• **EXERCISE TEXT**
Grey Goshawk


The Grey Goshawk is Queensland's rarest species of Accipiter [Latin for 'hawk'], and is a tricky species to locate, being only intermittent spotted at most locations (on record/report). It is a distinctive __bird of prey__ (on insects, small lizards and small animals), with fully grey or white plumage and yellow beaks and legs. 

 

Queensland Grey Goshawk (magnified distant picture)

We were lucky to have spotted one [on our property] and have taken a picture to put on record. We also have a reason for the hawk's coming. We have been providing some food for lorrikeets (and other birds like native noisy miners, green-faced honey eaters, brush turkeys, galahs, and leather-head honey eaters). 

Lorrikeets at feed time

So the goshawk (nearly 10 times (30 cm from head to tail) the size of a lorrikeet came to prey. Last winter and spring were so dry that hardly any wild grasses had grains or wild flowers had nectar. The drought had impacted very vast areas from coast to desert inland. So we shared what we could.

• **SOURCE DATA**
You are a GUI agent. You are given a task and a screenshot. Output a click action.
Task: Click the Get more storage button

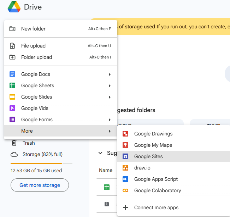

• **WHAT YOU HAVE TO DO**
In the Grey Goshawk text, what color are the bird's beak and legs?

• **WRITTEN SOLUTION**
They are yellow.